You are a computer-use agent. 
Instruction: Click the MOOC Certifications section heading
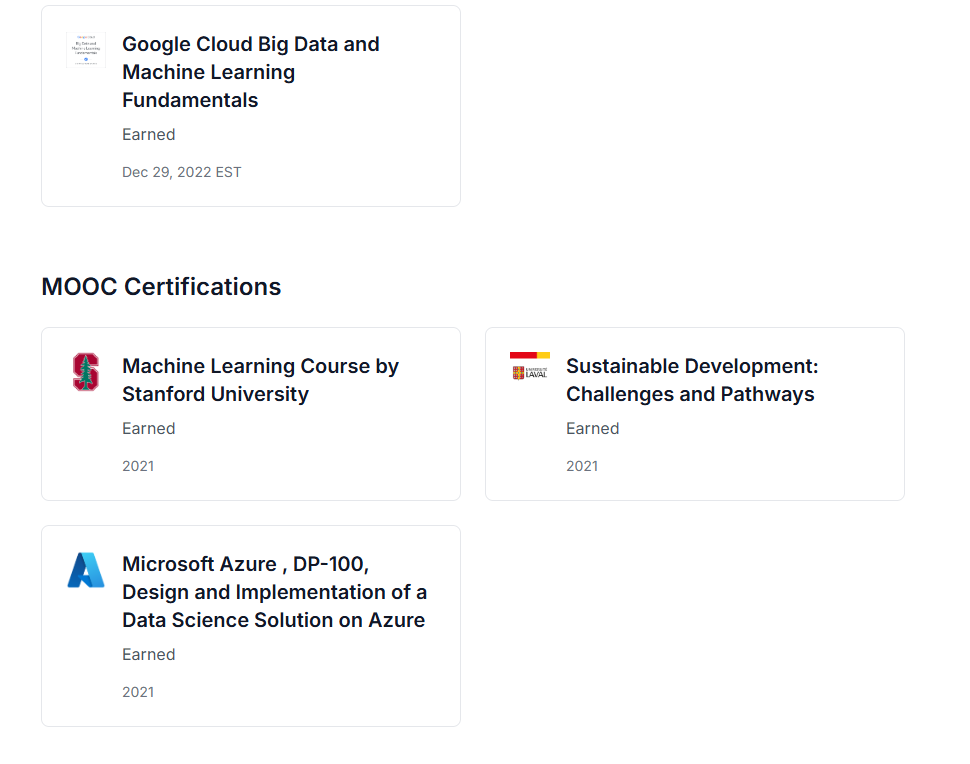point(161,287)
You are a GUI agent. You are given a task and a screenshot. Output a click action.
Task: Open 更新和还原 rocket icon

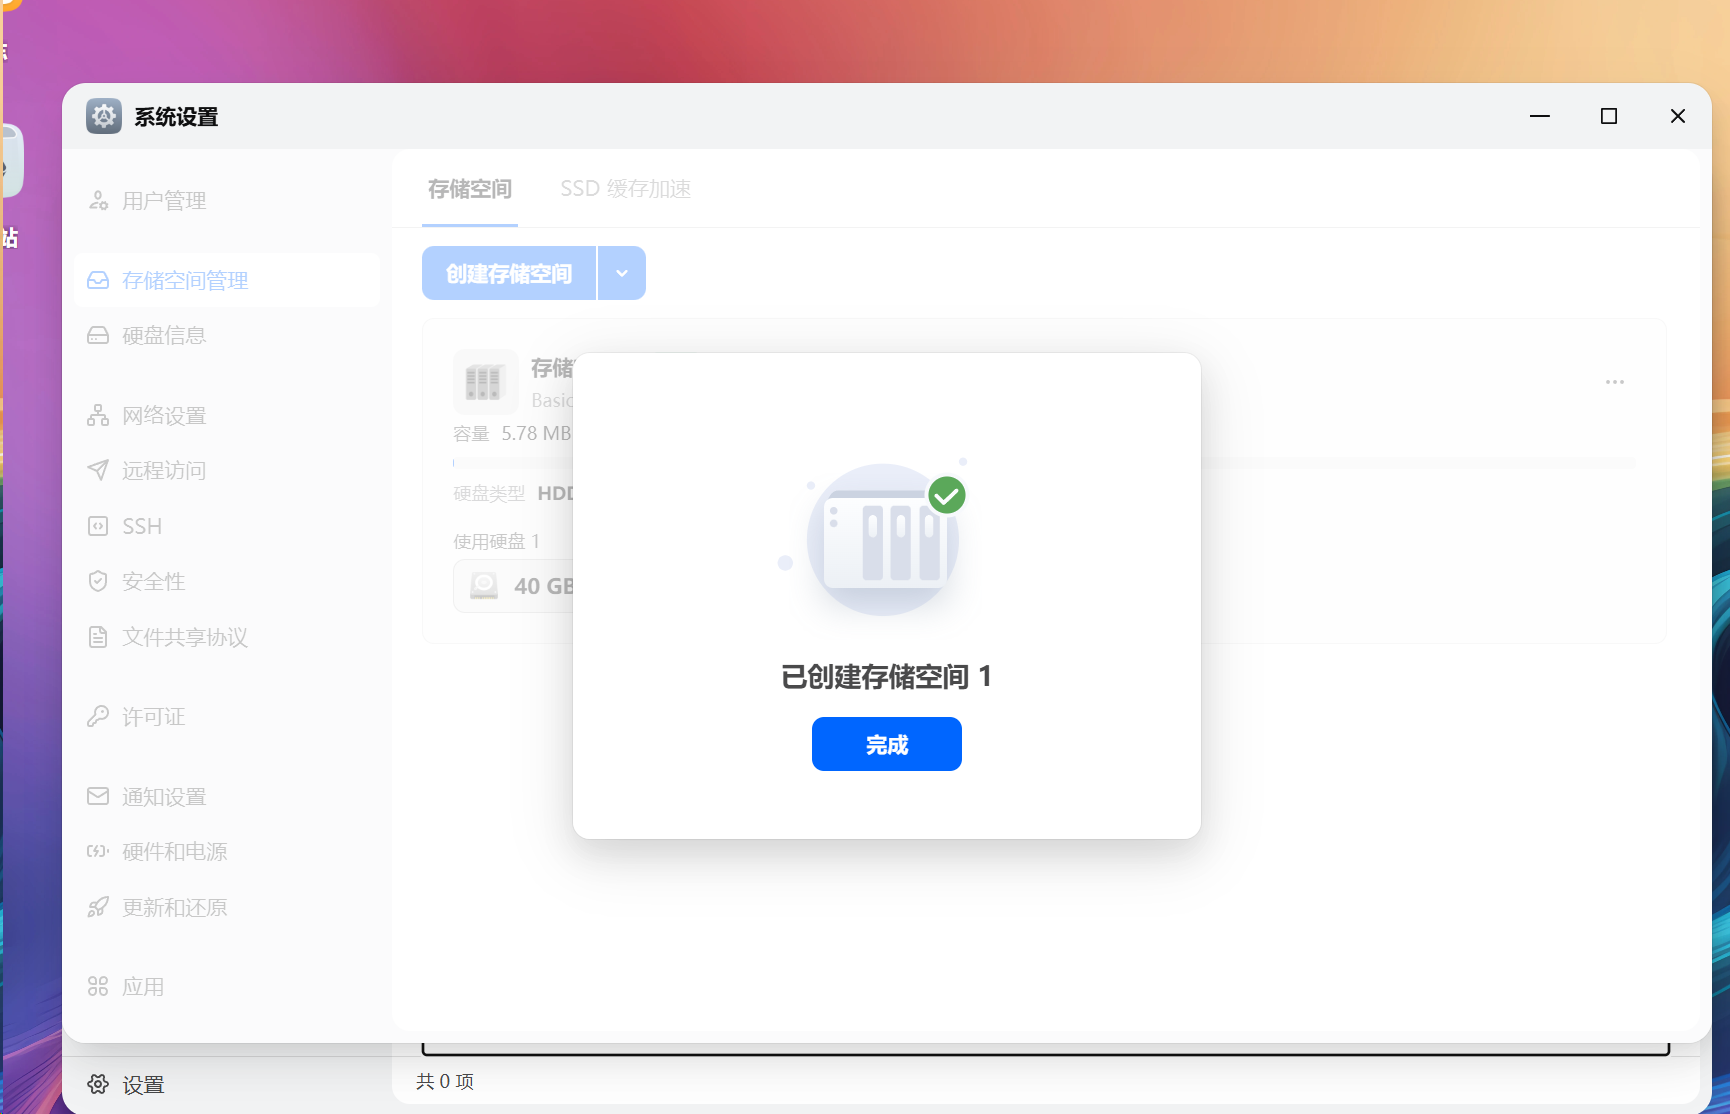98,908
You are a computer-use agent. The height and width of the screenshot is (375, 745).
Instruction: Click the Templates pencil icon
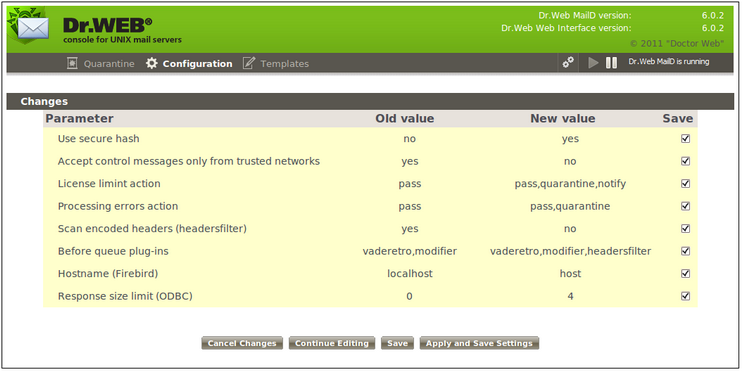(x=248, y=63)
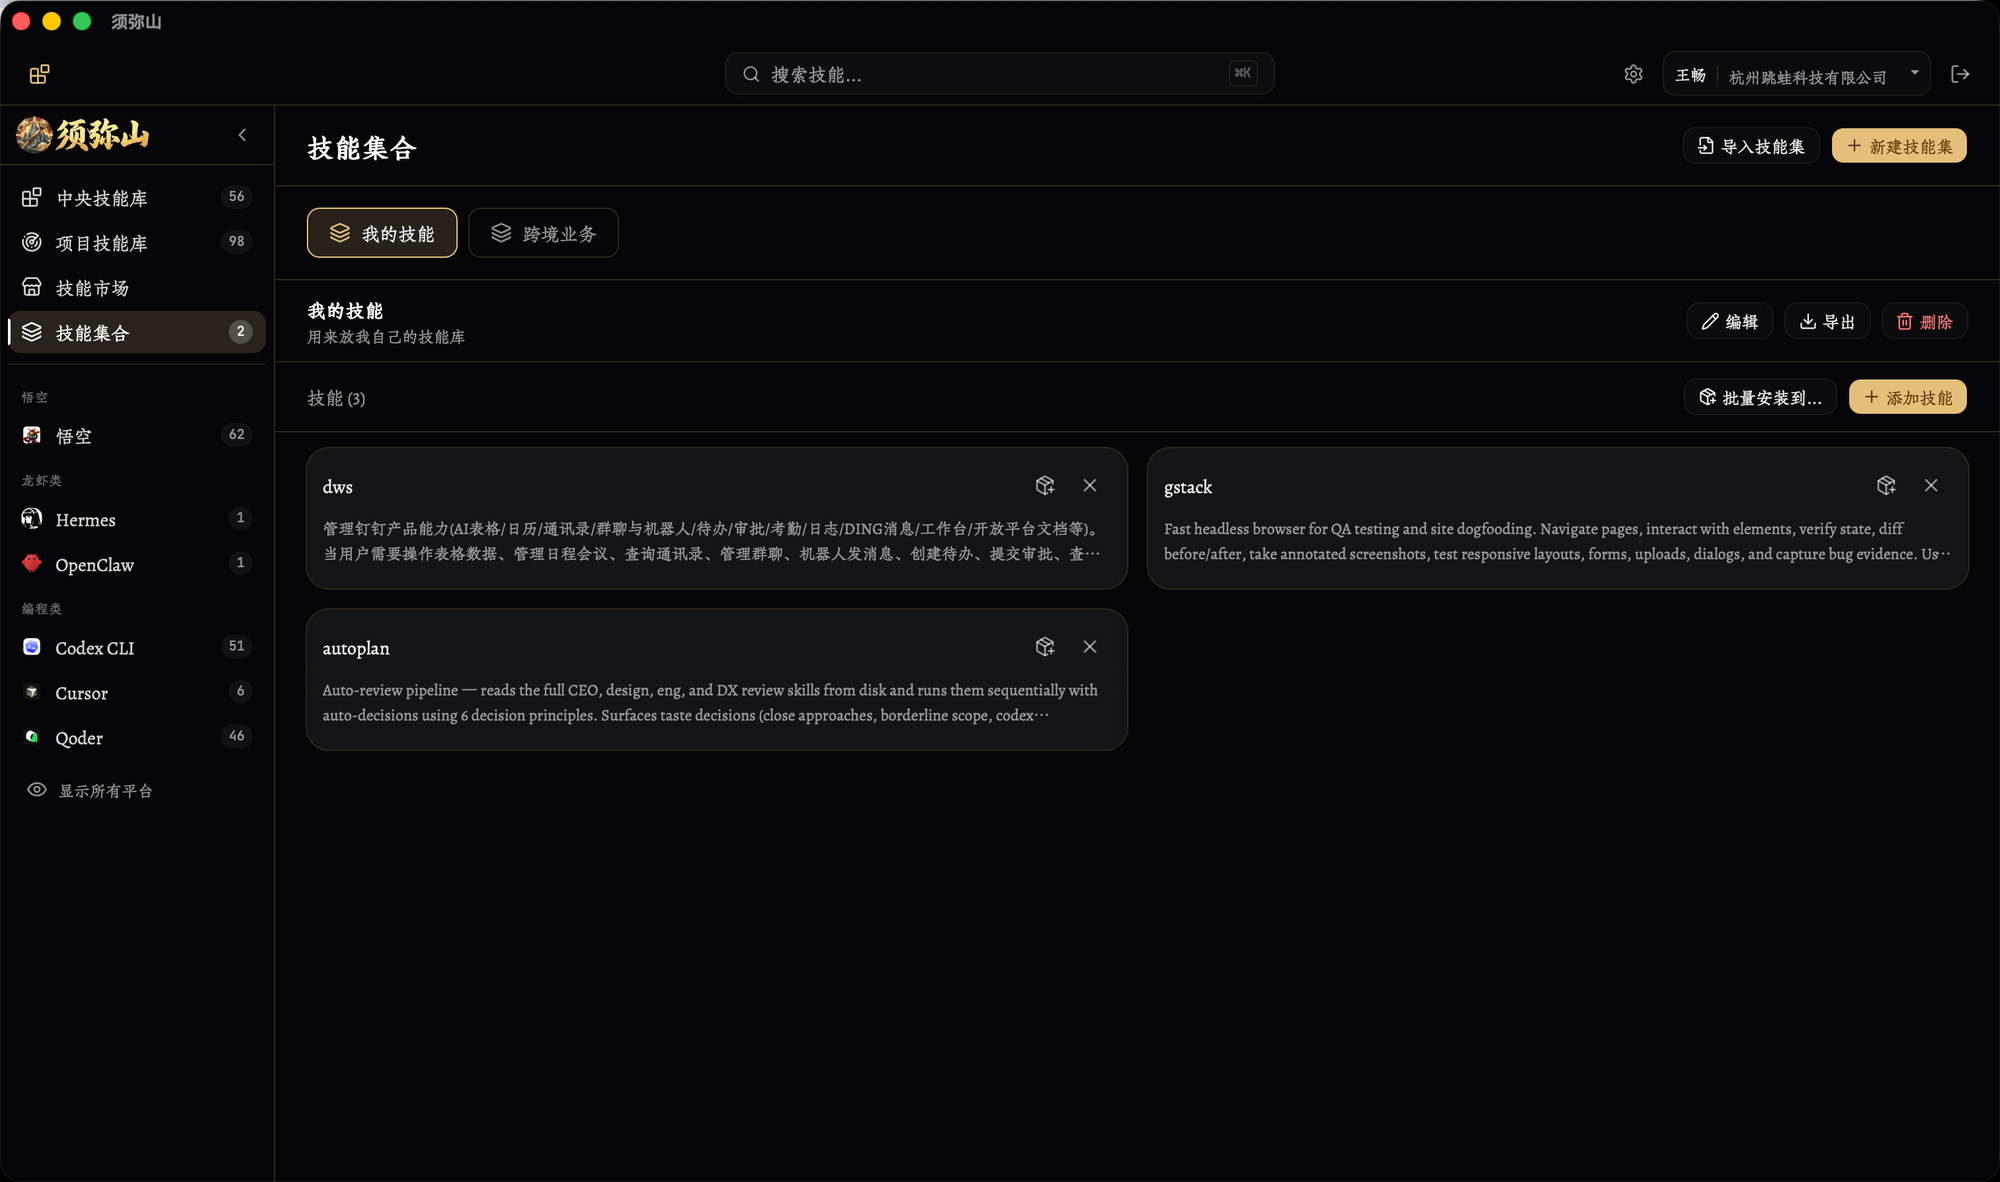
Task: Open the 批量安装到... dropdown button
Action: click(x=1760, y=397)
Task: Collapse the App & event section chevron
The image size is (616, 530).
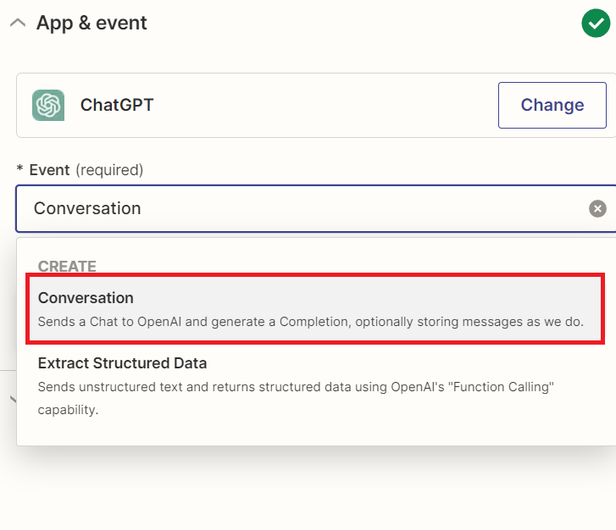Action: (x=17, y=22)
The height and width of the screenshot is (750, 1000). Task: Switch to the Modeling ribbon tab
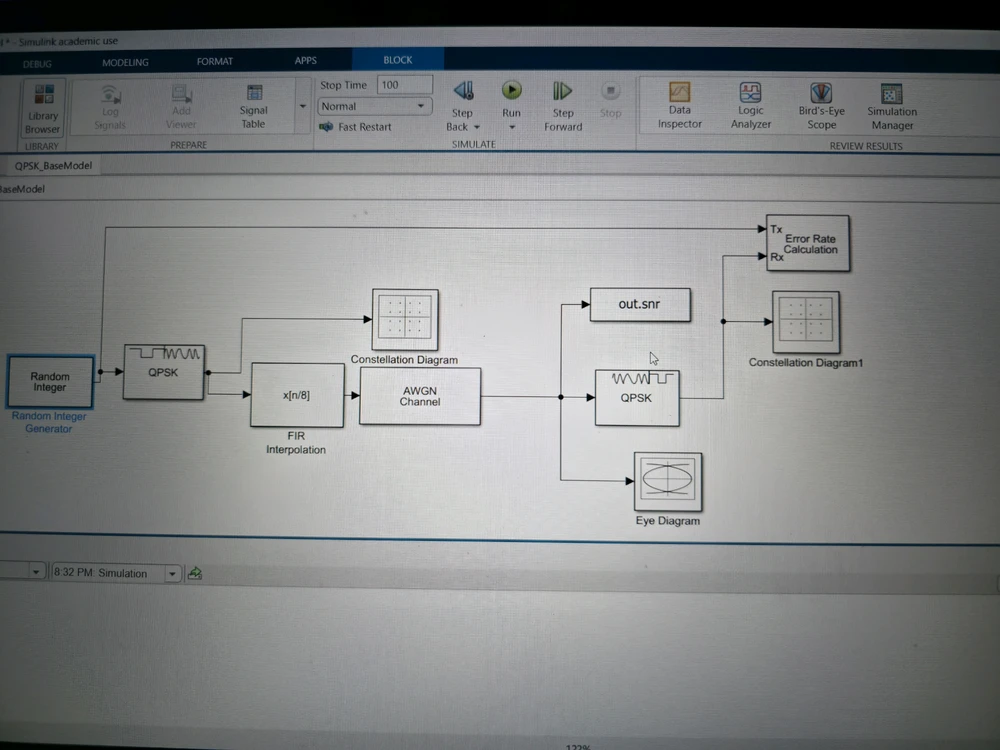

******

> Directions
With the pictures removed, return the listing above in its exact original wording.

> Task answer
You are a computer-use agent. 
Instruction: Click the MOOC Certifications section heading
point(161,287)
You are a GUI agent. You are given a task and a screenshot. Output a click action.
Task: Open 更新和还原 rocket icon

98,908
You are a computer-use agent. The height and width of the screenshot is (375, 745).
Instruction: Click the Templates pencil icon
(x=248, y=63)
Task: Open the 批量安装到... dropdown button
Action: click(x=1760, y=397)
Task: Collapse the App & event section chevron
The image size is (616, 530).
Action: (x=17, y=22)
The height and width of the screenshot is (750, 1000). Task: Switch to the Modeling ribbon tab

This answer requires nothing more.